TRY IT: Reproduce, please, only the lines from the first line below to the line containing "Task: Select the ACTIVE column header", inclusive.

Dataset entries
☆ ☆ ☆ ☆ ☆ ☆ ☆

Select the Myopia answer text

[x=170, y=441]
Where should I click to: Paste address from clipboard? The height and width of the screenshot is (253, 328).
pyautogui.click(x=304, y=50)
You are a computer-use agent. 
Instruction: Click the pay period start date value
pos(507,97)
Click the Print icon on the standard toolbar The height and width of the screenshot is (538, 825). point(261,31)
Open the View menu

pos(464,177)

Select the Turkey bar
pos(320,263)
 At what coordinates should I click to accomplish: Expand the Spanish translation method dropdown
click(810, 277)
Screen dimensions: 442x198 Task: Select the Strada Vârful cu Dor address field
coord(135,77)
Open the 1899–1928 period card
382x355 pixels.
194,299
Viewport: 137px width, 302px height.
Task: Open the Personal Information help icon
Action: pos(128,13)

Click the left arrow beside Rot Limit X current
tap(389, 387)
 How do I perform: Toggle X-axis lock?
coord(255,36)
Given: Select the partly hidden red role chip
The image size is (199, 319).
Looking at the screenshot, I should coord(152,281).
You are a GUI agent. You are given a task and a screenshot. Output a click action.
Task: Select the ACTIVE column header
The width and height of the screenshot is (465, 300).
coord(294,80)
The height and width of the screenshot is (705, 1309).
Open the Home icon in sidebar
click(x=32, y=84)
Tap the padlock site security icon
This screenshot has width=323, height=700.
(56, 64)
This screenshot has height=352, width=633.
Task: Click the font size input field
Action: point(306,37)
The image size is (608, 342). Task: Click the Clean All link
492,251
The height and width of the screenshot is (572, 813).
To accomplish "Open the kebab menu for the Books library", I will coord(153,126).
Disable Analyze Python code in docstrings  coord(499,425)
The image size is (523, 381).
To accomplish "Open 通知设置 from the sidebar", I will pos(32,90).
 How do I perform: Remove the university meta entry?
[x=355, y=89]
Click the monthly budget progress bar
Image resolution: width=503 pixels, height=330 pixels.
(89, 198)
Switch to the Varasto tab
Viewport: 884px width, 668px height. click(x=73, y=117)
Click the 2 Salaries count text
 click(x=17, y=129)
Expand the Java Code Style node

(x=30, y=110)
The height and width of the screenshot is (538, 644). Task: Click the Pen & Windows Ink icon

☆ ☆ ☆ ☆ ☆ ☆ ☆

ANSWER:
Select the Myopia answer text

[x=170, y=441]
Where should I click to: Paste address from clipboard? The height and width of the screenshot is (253, 328).
pyautogui.click(x=304, y=50)
You are a computer-use agent. 
Instruction: Click the pay period start date value
pos(507,97)
Click the Print icon on the standard toolbar The height and width of the screenshot is (538, 825). point(261,31)
Open the View menu

pos(464,177)

Select the Turkey bar
pos(320,263)
 At what coordinates should I click to accomplish: Expand the Spanish translation method dropdown
click(810, 277)
Screen dimensions: 442x198 Task: Select the Strada Vârful cu Dor address field
coord(135,77)
Open the 1899–1928 period card
382x355 pixels.
194,299
Viewport: 137px width, 302px height.
Task: Open the Personal Information help icon
Action: pos(128,13)

Click the left arrow beside Rot Limit X current
tap(389, 387)
 How do I perform: Toggle X-axis lock?
coord(255,36)
Given: Select the partly hidden red role chip
The image size is (199, 319).
Looking at the screenshot, I should coord(152,281).
You are a GUI agent. You are given a task and a screenshot. Output a click action.
Task: Select the ACTIVE column header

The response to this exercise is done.